Having a long-lasting career in the NBA is a feat just in itself. Basketball is a fast-paced game and thus all too easy for guys to burn out quickly. Speed and skill are always the top choices in a player while height is an obvious help. But injuries can cut short any promising career as too many guys are hit by a bug at the worst time. Derrick Rose is a fine example of a guy who could have been a champion without so many injuries. That’s not to mention the risks and temptations of fame going to a rookie’s head and his ego soon turning him into his own worst enemy. It’s sad how so many guys with decent careers can last long and even have titles while so many promising stars get hit by bad luck.

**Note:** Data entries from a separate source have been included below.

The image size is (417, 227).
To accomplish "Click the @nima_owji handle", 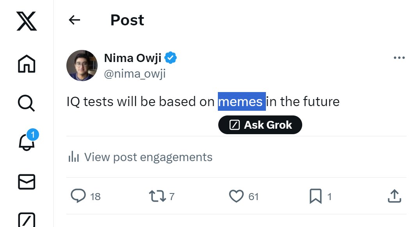I will (x=135, y=73).
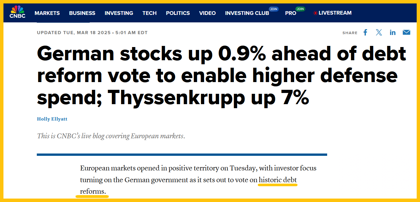Select the Investing nav item

point(119,13)
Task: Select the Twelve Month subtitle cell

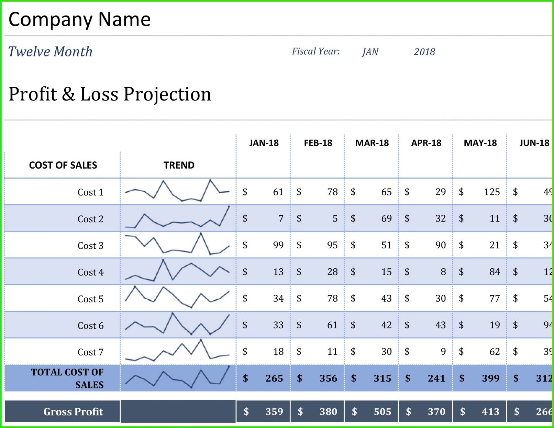Action: coord(50,52)
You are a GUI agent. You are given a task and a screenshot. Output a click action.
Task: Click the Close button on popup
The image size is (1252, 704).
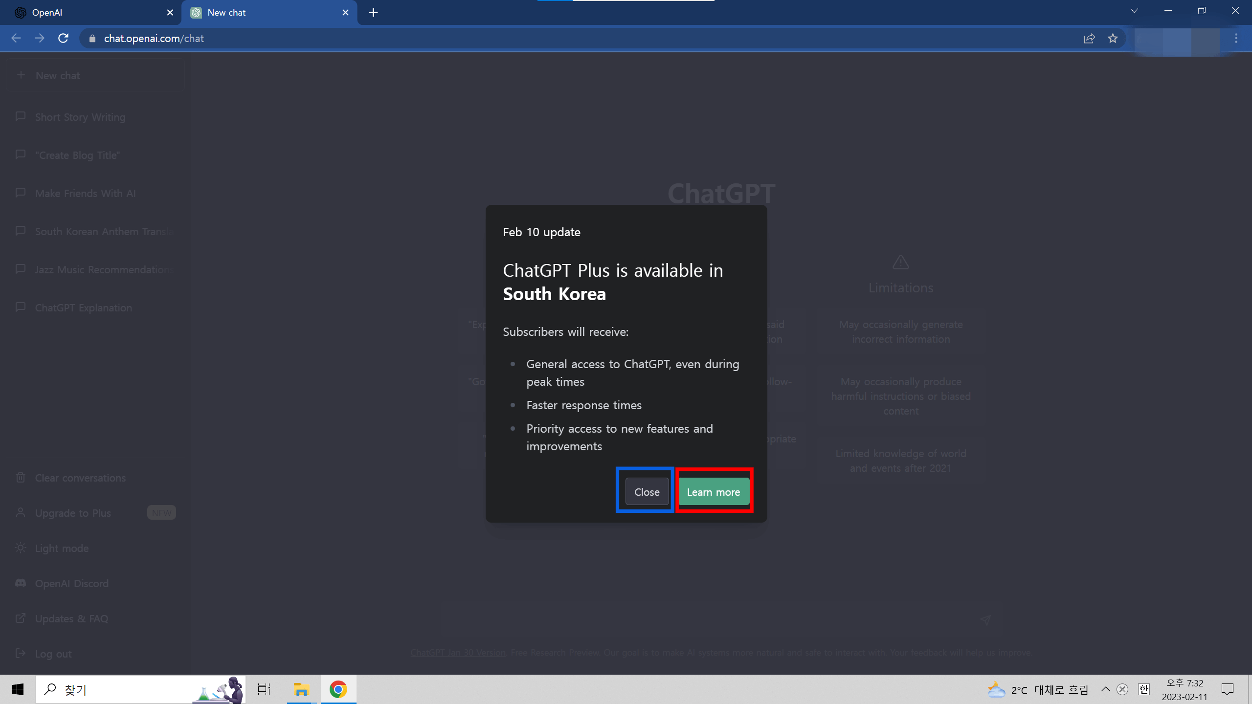[647, 491]
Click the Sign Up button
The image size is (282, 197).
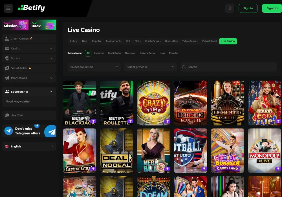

Some cases are rookies who had a stellar first year but couldn’t handle the pressures of the pros. Other cases are guys who had okay careers, burst out with a sensational season, but couldn’t follow through on it. Just because a guy has a ring doesn’t mean he’s worthy of the Hall of Fame, as too many bench-warmers just can’t click overall. It’s amazing to see just how many guys in the NBA have had just one really good season but the rest of their careers can’t come close to measuring up to it. It may not be fair but it happens a lot more than folks think as one day you’re a hometown hero and the next you’re forgotten. Here are 20 NBA stars who had one great season but not much else to back it up to show how tricky the game is.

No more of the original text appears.